Use the time command to understand the performance characteristics of a single program and its synchronous children.

The time command reports the real time, that is the elapsed time from beginning to end of the program. It also reports the amount of microprocessor time used by the program. The microprocessor time is divided into user and sys. The user value is the time used by the program itself and any library subroutines it calls. The sys value is the time used by system calls invoked by the program (directly or indirectly).

The sum of user + sys is the total direct microprocessor cost of executing the program. This does not include the microprocessor costs of parts of the kernel that can be said to run on behalf of the program, but which do not actually run on its thread. For example, the cost of stealing page frames to replace the page frames taken from the free list when the program started is not reported as part of the program's microprocessor consumption.

On a uniprocessor, the difference between the real time and the total microprocessor time, that is:
real - (user + sys)
is the sum of all of the factors that can delay the program, plus the program's own unattributed costs.
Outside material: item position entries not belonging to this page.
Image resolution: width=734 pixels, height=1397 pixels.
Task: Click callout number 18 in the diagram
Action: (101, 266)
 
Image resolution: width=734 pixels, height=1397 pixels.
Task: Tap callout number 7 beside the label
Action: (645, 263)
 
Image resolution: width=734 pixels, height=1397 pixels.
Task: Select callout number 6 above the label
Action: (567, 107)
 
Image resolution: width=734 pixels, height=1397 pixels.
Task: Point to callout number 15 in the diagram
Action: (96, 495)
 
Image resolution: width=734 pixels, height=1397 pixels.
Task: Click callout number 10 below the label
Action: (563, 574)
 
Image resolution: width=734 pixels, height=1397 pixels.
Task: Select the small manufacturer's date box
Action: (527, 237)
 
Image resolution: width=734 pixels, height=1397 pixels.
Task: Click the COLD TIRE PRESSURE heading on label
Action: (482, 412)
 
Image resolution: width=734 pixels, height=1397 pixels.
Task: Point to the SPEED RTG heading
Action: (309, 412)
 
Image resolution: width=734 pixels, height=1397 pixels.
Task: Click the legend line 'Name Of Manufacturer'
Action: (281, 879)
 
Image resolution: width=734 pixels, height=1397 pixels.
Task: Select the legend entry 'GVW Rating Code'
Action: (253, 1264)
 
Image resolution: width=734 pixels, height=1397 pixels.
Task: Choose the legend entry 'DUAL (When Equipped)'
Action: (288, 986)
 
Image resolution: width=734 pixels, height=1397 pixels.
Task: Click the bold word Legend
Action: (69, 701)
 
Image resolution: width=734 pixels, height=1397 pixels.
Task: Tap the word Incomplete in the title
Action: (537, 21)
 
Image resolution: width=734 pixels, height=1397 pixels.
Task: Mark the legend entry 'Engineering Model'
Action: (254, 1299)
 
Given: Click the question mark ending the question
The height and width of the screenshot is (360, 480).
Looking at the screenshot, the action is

On an SMP, an approximation would be as follows:
real * number_of_processors - (user + sys)

In approximately the order of diminishing size, the factors can be:

  • I/O required to bring in the program's text and data
  • I/O required to acquire real memory for the program's use
  • microprocessor time consumed by other programs
  • microprocessor time consumed by the operating system
In the following example, the program used in the preceding section has been compiled with -O3 to make it run more quickly. There is very little difference between the real (wall-clock) time required to run the program and the sum of its user and system microprocessor times. The program is getting all the time it wants, probably at the expense of other programs in the system.
# time looper
real    0m3.58s
user    0m3.16s
sys     0m0.04s
In the next example, we run the program at a less favorable priority by adding 10 to its nice value. It takes almost twice as long to run, but other programs are also getting a chance to do their work:
# time nice -n 10 looper
real    0m6.54s
user    0m3.17s
sys     0m0.03s
Note that we placed the nice command within the time command, rather than the reverse. If we had entered
# nice -n 10 time looper

we would have gotten a different time command (/usr/bin/time) with a lower-precision report, rather than the version of the time command we have been using, which is built into the ksh shell. If the time command comes first, you get the built-in version, unless you specify the fully qualified name of /usr/bin/time. If the time command is invoked from another command, you get /usr/bin/time.